Students are Unprepared for Adult Life – And It’s Not Their Faults

Nadia Fadlu-Deen, Staff Writer

    Students are not prepared for the real world and high schools aren’t helping. Today’s students are unprepared and unequipped for many real world tasks because schools aren’t helping them. High school doesn’t prepare future generations to go to college, be financially stable, or get a job.

   One of the first steps you take in your journey to adulthood is college. The giant milestone most people have been working towards for years is our future society growing up and getting educated, and learning to be functioning members of our community. But how does school prepare you for this incredible future journey? It doesn’t. 

   Despite the ever-changing world around us, the same curriculum has been taught in schools since the 1800s with little to no updating, according to the Public School Review. While colleges have grown with the ages and adapted to modern societal needs, it seems like high schools are the last to catch up. As the world gets more competitive, schools still aren’t providing their students with what they need to stay in the game and get ahead. Colleges are looking for more than straight A’s, they are looking for future leaders and ambassadors of the world ( 

   High schools on the other hand are focused on standardized tests that will soon be obsolete, even when applying for college. The curriculum, mostly based on memorization, is supposed to prepare you for a higher education, but how is that possible when those who fall behind are left behind, and different types of learning styles are not embraced or catered to. 

   DIY finance begins when you need to do your taxes for the first time, continues when you want to get a bank account and a credit card, and then there are college loans and it just keeps going. Most high school students know little to nothing about financial stability. High schoolers are clueless about what it takes to be financially stable, and classes that help with this aren’t a requirement, leaving most to figure it out themselves.
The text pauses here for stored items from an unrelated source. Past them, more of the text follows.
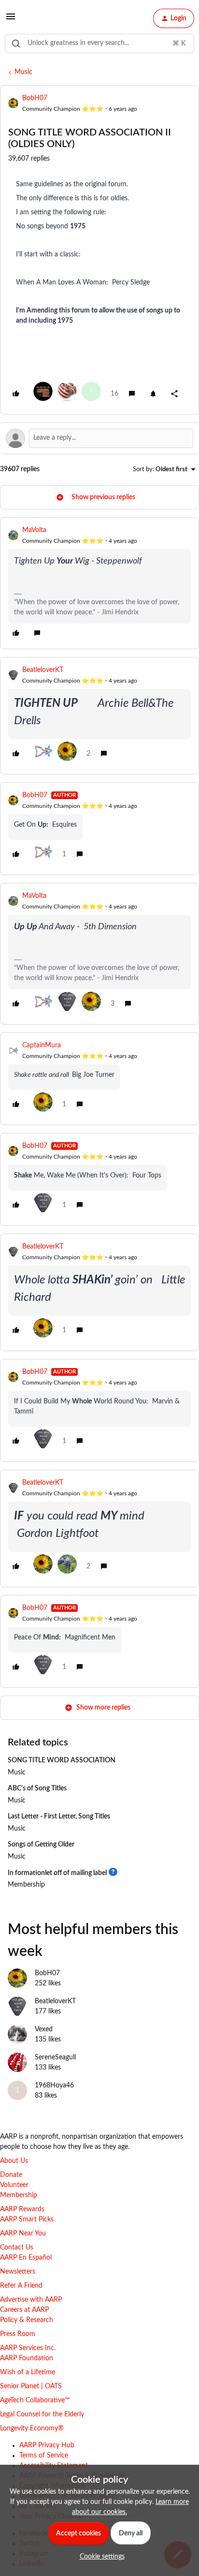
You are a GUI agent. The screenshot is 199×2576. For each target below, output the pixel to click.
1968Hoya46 (54, 2085)
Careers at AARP (24, 2310)
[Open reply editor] (99, 438)
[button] (10, 20)
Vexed (44, 2029)
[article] (99, 583)
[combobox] (99, 43)
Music (23, 72)
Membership (26, 1884)
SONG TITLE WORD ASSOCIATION (61, 1760)
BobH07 (34, 98)
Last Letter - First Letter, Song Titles (59, 1816)
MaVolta (34, 530)
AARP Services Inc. (28, 2348)
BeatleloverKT (42, 670)
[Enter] (16, 43)
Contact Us (16, 2247)
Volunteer (14, 2185)
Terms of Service (43, 2455)
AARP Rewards (22, 2209)
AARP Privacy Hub (46, 2445)
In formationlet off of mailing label (57, 1872)
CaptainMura (41, 1045)
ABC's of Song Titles (37, 1788)
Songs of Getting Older (41, 1844)
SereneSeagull (55, 2057)
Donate (11, 2175)
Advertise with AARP (31, 2299)
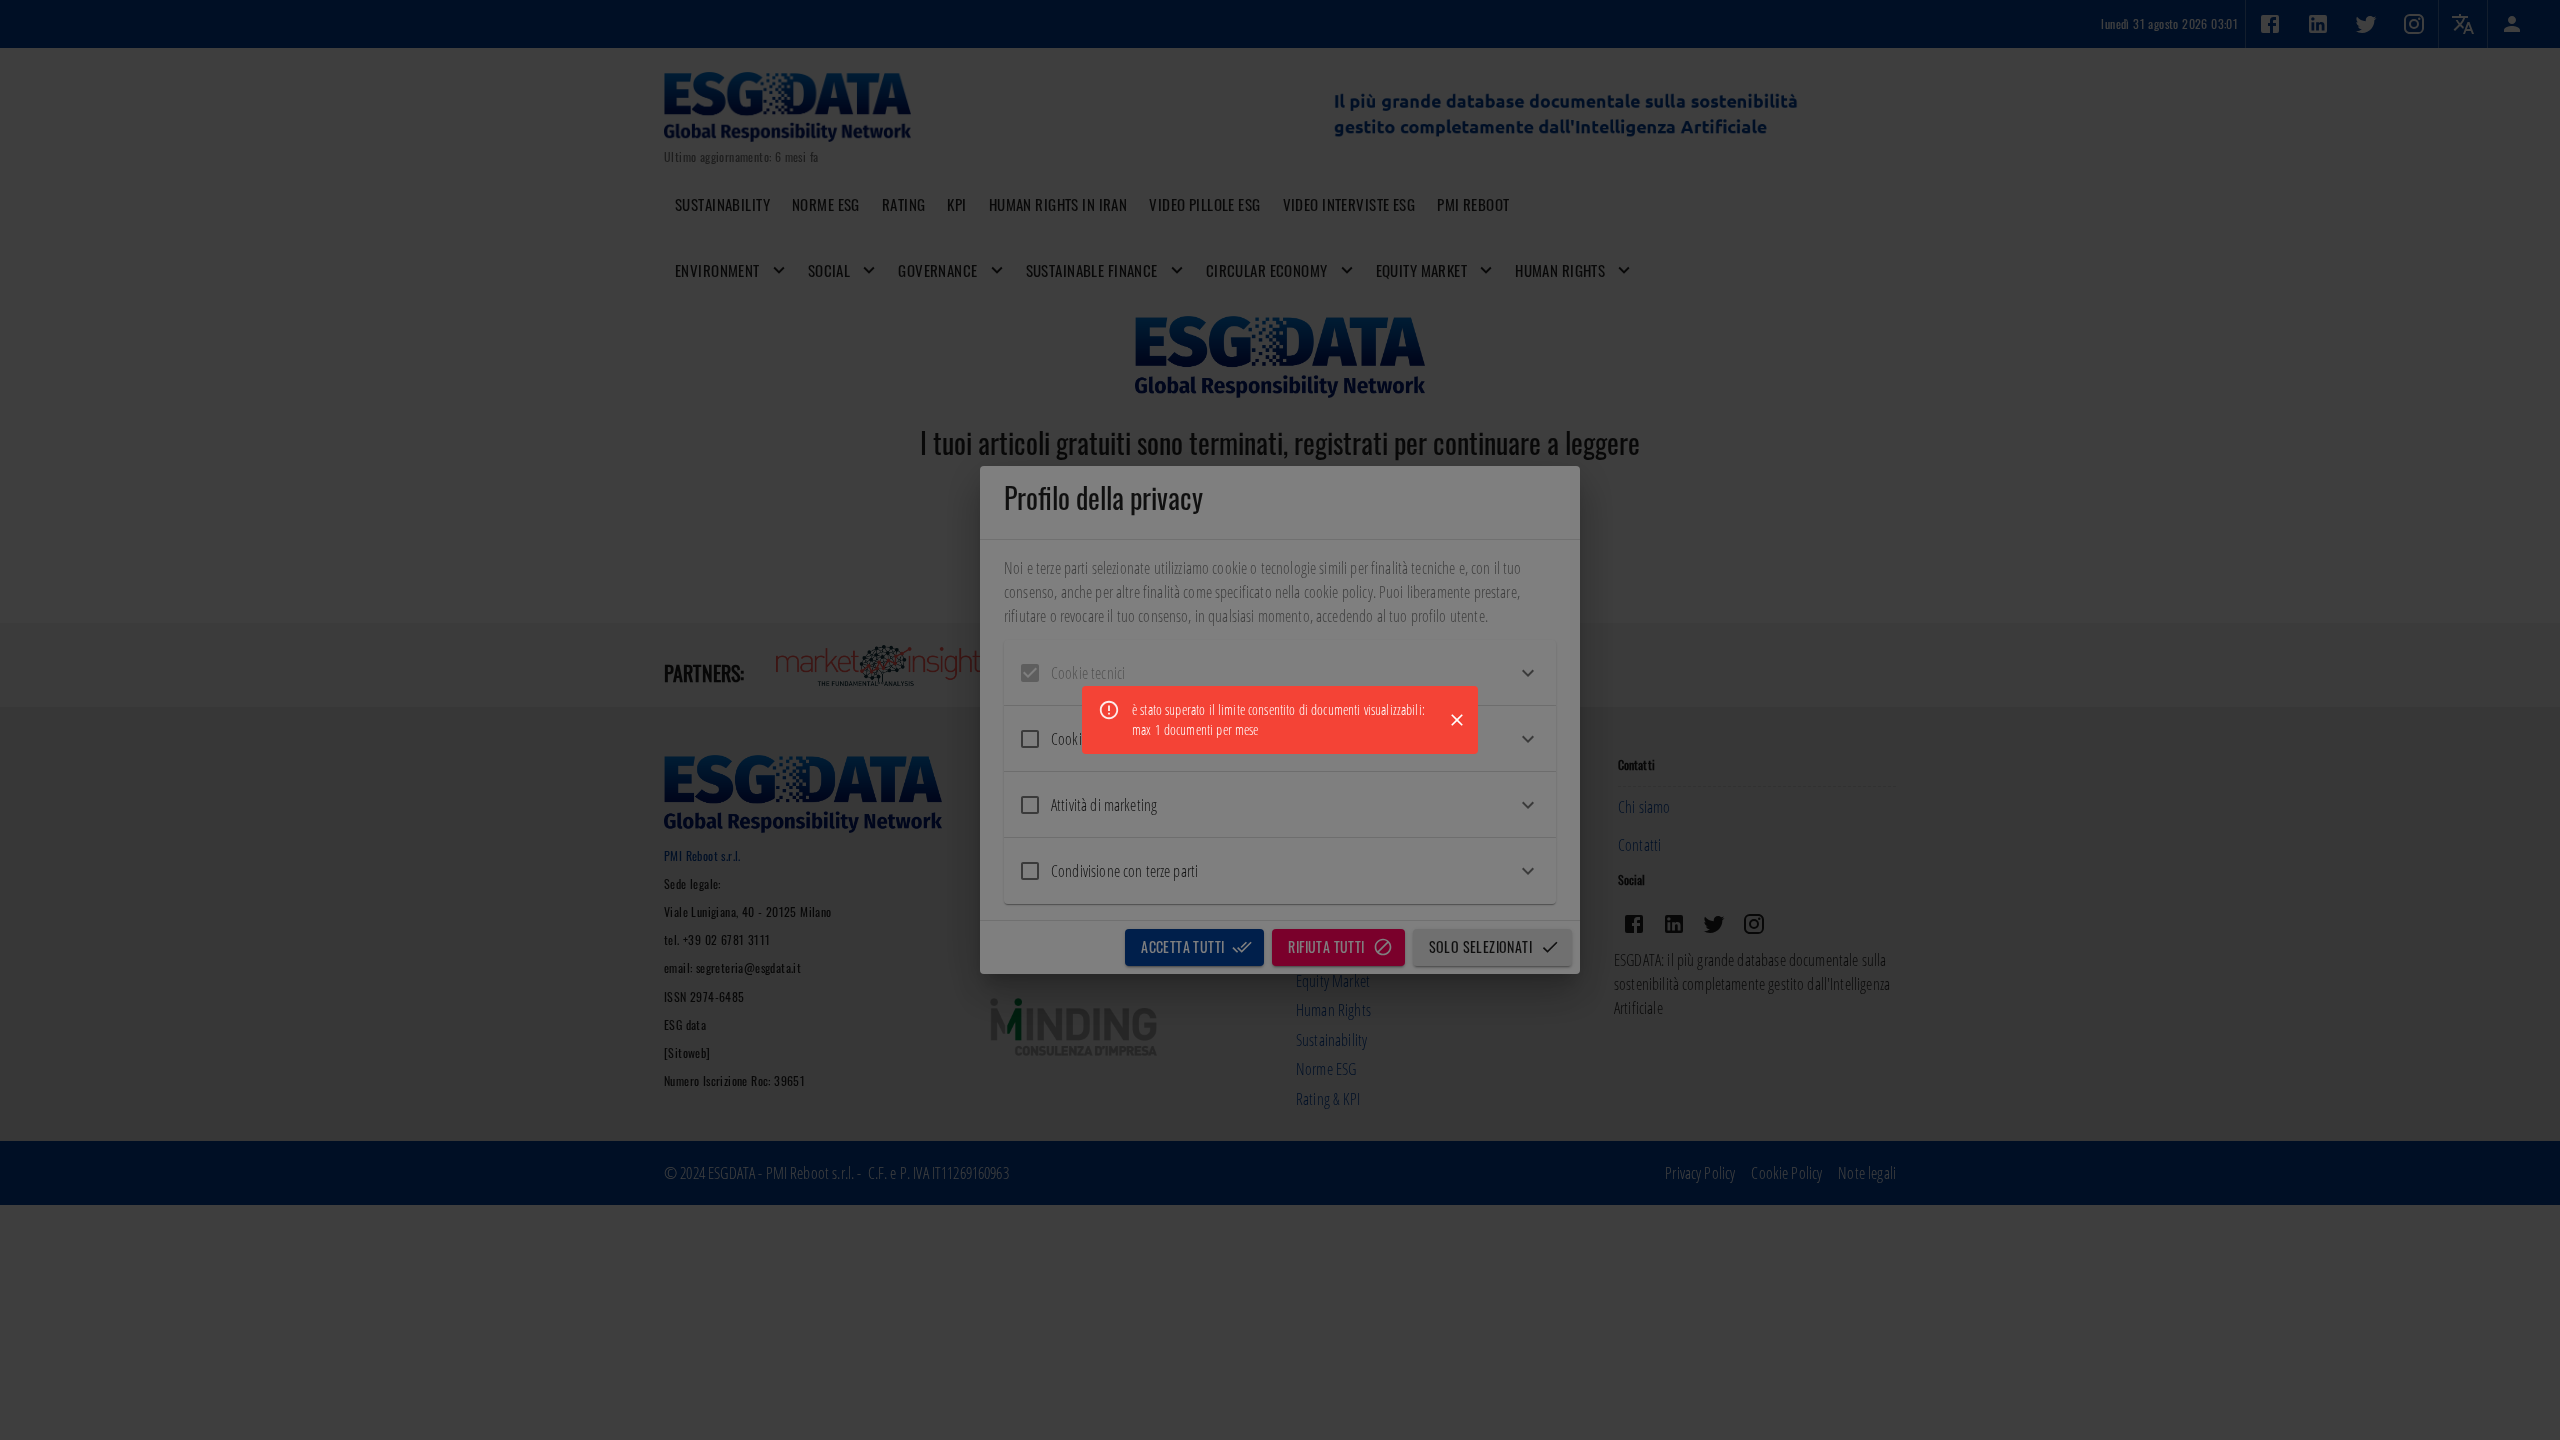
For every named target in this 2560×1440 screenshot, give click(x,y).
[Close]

The majority of the time, kids are forced to ask parents or friends about finances, who might not be the best resources. Schools don’t help eradicate this because they provide little to no support in this area.

   “Personal finance education should be a cumulative process, with age-appropriate topics taught each school year. The reality is that many states and school districts do not provide any substantive personal finance education until high school, if at all. The basics of personal financial planning — teaching young people about money, its value, how to save, invest and spend, and how not to waste it-should be taught in school as early as elementary school. But too many school districts teach personal finance for the first and only time in high school,” according to Champlain College ( There’s no reason more time should be spent teaching the quadratic formula than how to balance a checkbook or how to file taxes. The lack of financial knowledge will also become extremely harmful as one incredibly important financial decision is made at the end of high school: whether or not to go to college.

  Some high school students graduate and go straight into the workplace.  It’s no secret that, in today’s day in age, getting a job can be a difficult and competitive task. But even if they get a job, are these students prepared for the harsh reality of the real world so soon? A site about American educational progress stated, “From early grades, students are not prepared across a wide range of skills; students are not exposed to a rich set of career preparation activities; and school accountability systems are not oriented around successful career and civic outcomes( Schools are not supplying students with the proper knowledge on how to be ready to get a job, let alone the skills to keep it. Some students are even unaware of what career path they want to follow for many years. The lack of guidance from schools leaves students struggling.

    It’s time to change our archaic curriculum to suit modern needs. Public schools need to prepare students to go to college, be financially stable, and get a job.